Output the line containing "The image size is (1551, 1253).", then every remaining line of the entries below, exactly as written and with no other text.

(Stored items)
-- Opening Marker --
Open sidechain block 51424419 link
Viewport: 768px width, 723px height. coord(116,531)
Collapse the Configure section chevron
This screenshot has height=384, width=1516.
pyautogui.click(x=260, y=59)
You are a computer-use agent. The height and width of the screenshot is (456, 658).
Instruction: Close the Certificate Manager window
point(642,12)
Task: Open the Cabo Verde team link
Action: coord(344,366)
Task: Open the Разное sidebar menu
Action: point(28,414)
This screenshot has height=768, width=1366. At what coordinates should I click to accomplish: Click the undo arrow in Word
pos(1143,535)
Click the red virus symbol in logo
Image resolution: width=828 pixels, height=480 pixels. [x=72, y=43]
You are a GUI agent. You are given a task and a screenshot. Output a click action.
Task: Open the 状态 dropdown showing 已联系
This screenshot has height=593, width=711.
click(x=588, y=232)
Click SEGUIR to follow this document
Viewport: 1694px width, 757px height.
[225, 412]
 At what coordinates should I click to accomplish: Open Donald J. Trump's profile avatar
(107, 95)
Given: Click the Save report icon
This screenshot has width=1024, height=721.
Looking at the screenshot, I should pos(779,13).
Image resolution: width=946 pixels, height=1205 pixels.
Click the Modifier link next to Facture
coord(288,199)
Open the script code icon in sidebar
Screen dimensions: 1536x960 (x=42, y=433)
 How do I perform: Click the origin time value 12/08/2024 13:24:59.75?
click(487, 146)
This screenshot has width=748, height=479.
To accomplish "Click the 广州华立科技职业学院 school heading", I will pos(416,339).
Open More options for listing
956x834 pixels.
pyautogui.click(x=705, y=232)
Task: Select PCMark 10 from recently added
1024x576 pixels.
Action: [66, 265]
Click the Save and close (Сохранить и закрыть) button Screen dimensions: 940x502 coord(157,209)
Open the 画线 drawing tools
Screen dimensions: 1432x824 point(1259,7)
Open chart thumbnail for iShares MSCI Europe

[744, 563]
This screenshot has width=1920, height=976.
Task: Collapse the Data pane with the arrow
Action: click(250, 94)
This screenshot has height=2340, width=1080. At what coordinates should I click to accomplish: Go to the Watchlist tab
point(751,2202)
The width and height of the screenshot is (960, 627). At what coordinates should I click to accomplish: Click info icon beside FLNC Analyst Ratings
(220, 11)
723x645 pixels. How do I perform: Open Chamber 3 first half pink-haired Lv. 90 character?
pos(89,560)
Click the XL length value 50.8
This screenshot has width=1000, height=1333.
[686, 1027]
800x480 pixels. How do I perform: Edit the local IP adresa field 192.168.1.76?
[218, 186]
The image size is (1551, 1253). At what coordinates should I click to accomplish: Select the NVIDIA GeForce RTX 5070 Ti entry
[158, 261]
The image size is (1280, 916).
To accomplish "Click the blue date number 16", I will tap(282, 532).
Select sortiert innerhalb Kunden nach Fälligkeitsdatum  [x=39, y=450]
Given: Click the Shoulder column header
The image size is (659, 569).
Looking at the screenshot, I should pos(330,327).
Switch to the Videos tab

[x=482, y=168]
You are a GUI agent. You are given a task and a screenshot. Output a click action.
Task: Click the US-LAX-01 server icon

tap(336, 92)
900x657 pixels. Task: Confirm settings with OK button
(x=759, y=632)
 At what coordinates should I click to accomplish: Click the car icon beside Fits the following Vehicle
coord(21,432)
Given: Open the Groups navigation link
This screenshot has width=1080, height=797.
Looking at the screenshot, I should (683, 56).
-- Closing Marker --
[RESULT OF THIS TASK]:
The image size is (1551, 1253). At what coordinates should I click to accomplish: Select the NVIDIA GeForce RTX 5070 Ti entry
[158, 261]
The image size is (1280, 916).
To accomplish "Click the blue date number 16", I will tap(282, 532).
Select sortiert innerhalb Kunden nach Fälligkeitsdatum  [x=39, y=450]
Given: Click the Shoulder column header
The image size is (659, 569).
Looking at the screenshot, I should pos(330,327).
Switch to the Videos tab

[x=482, y=168]
You are a GUI agent. You are given a task and a screenshot. Output a click action.
Task: Click the US-LAX-01 server icon

tap(336, 92)
900x657 pixels. Task: Confirm settings with OK button
(x=759, y=632)
 At what coordinates should I click to accomplish: Click the car icon beside Fits the following Vehicle
coord(21,432)
Given: Open the Groups navigation link
This screenshot has width=1080, height=797.
Looking at the screenshot, I should (683, 56).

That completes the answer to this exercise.